**Aim of the exercise:**
Only the lines below starting at the one that contains "Task: Open the Tools menu" and ending at the one that contains "Viewport: 640px width, 533px height." are to be reproduced, exactly and with both ends kept.

**Data shown:**
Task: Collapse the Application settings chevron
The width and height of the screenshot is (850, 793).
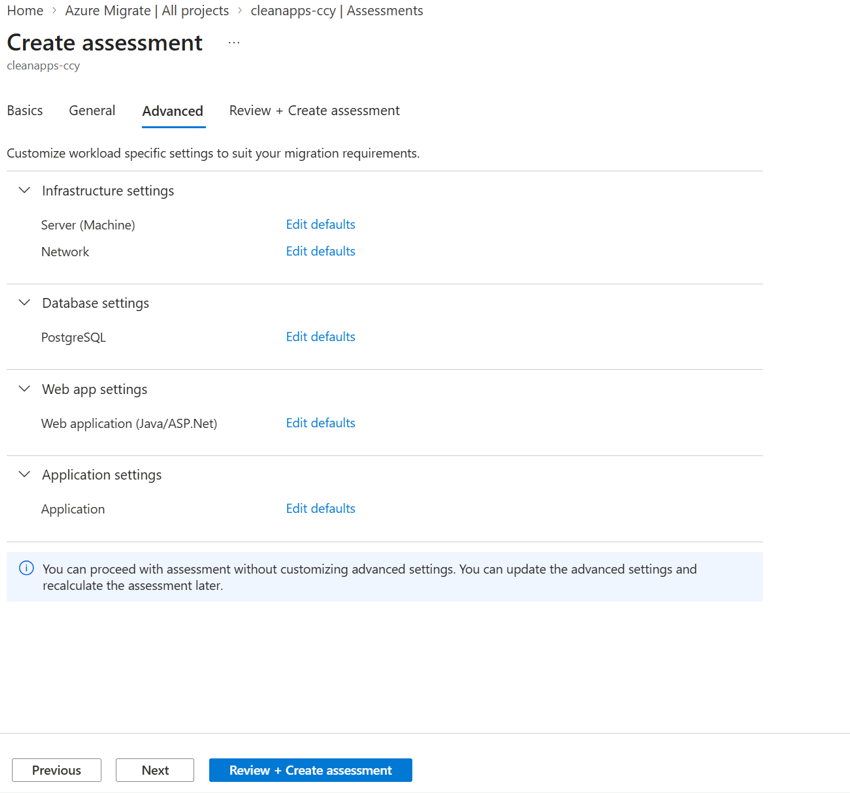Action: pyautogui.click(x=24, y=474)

==

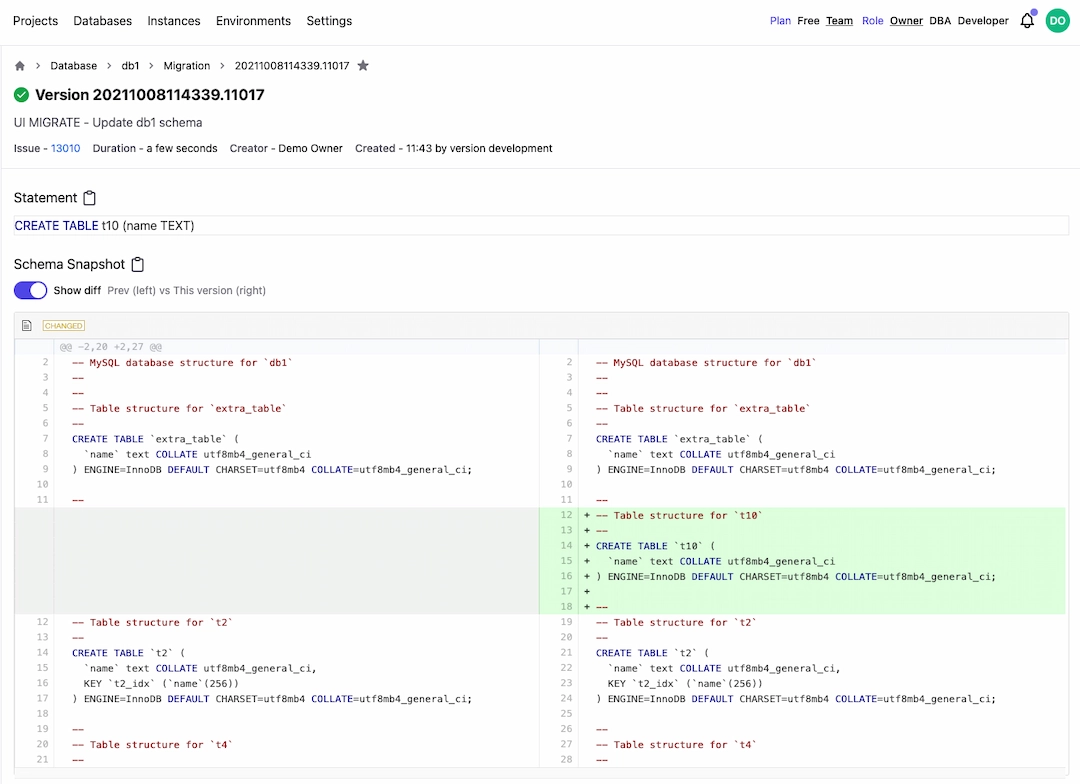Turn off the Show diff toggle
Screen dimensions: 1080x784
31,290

* * *

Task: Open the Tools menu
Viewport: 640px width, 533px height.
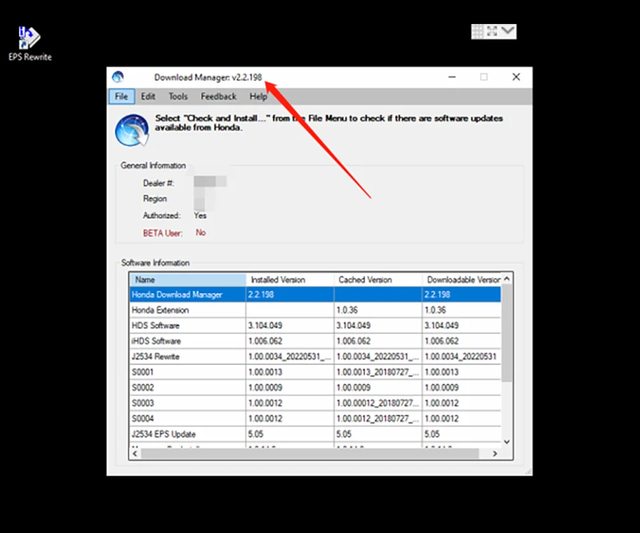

**Result for this exercise:**
Task: Open the Tools menu
Viewport: 640px width, 533px height.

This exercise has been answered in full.